In South Africa it gets cold in winter but it is a different kind of cold. The houses are built for heat and there is no central heating so when it is freezing outside it even colder inside. People therefore do not wear heavy coats or jackets as it can be up to 27° C during the day in winter. At night and inside though it is cold so they wear thick woolly socks and heavy sweaters and jumpers.

In Sweden because of excellent central heating, it is always warm inside apartments, offices, buses, trains, stations. But very cold out in the open.

So you tend to wear light clothes underneath very warm outer clothes. You have to take your outerwear off as soon as you get inside or you would fry.

When the photograph above was taken it was -17°C and all I wore was underwear, jeans, short-sleeved t shirt, boots, jacket and scarf. I should have had gloves but had forgotten them, so I put my hands in the special little thermal pockets in my down jacket.

At night I sleep in a t shirt, turn the radiators way down and, if it is hovering around 0°C, open a window. Otherwise it is too hot for me to sleep.

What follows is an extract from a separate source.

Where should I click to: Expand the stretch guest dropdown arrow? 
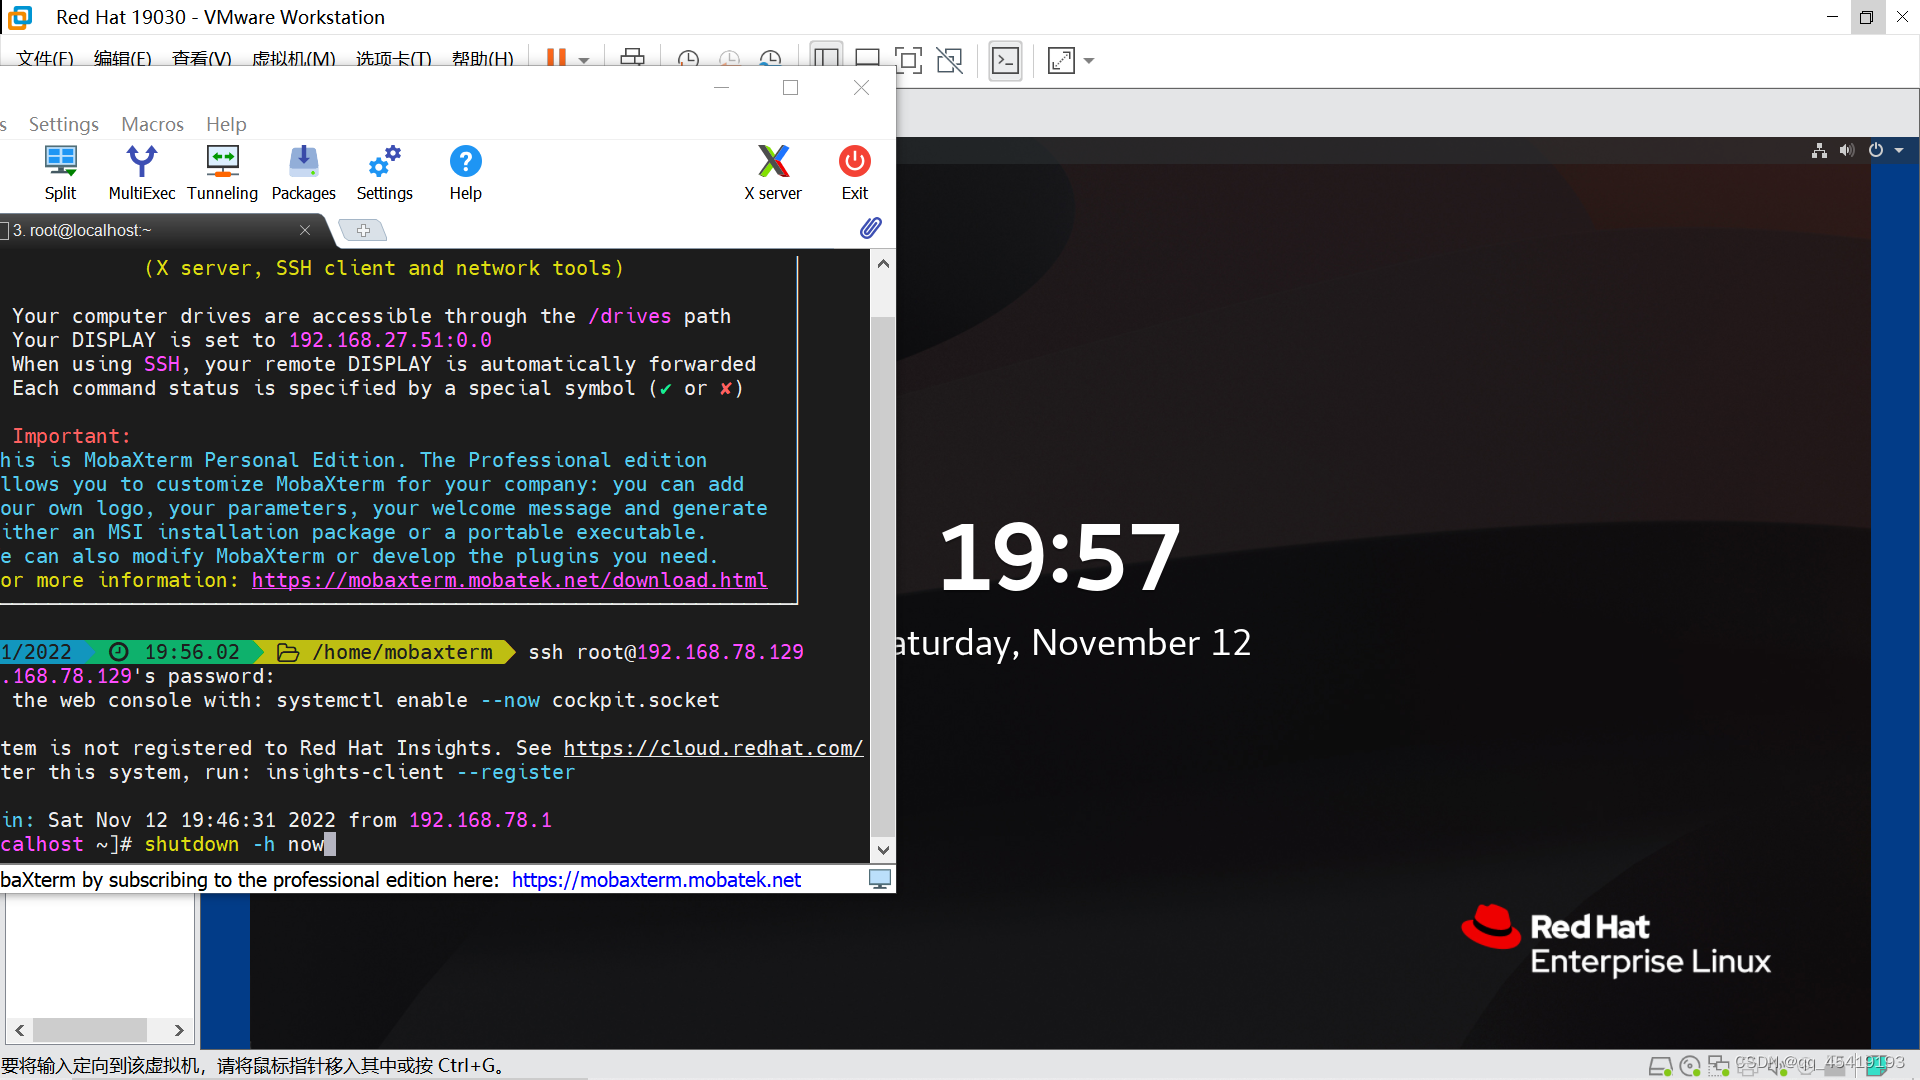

And for contrast, below is a member of my family (face blurred to spare her dignity) getting ready for bed in winter at our home in South Africa. She has winter sheets on the bed, a duvet, three winter blankets, a heavy crocheted quilt, socks, slippers, thermal underwear top and bottom, winter pyjamas, a scarf , hat and a very hot water bottle. I am even worse when I am there – I have two duvets in addition to the three winter blankets and crocheted quilt!

Dressing in the morning is agony, as is going to the loo at night because the seat is so cold it burns you!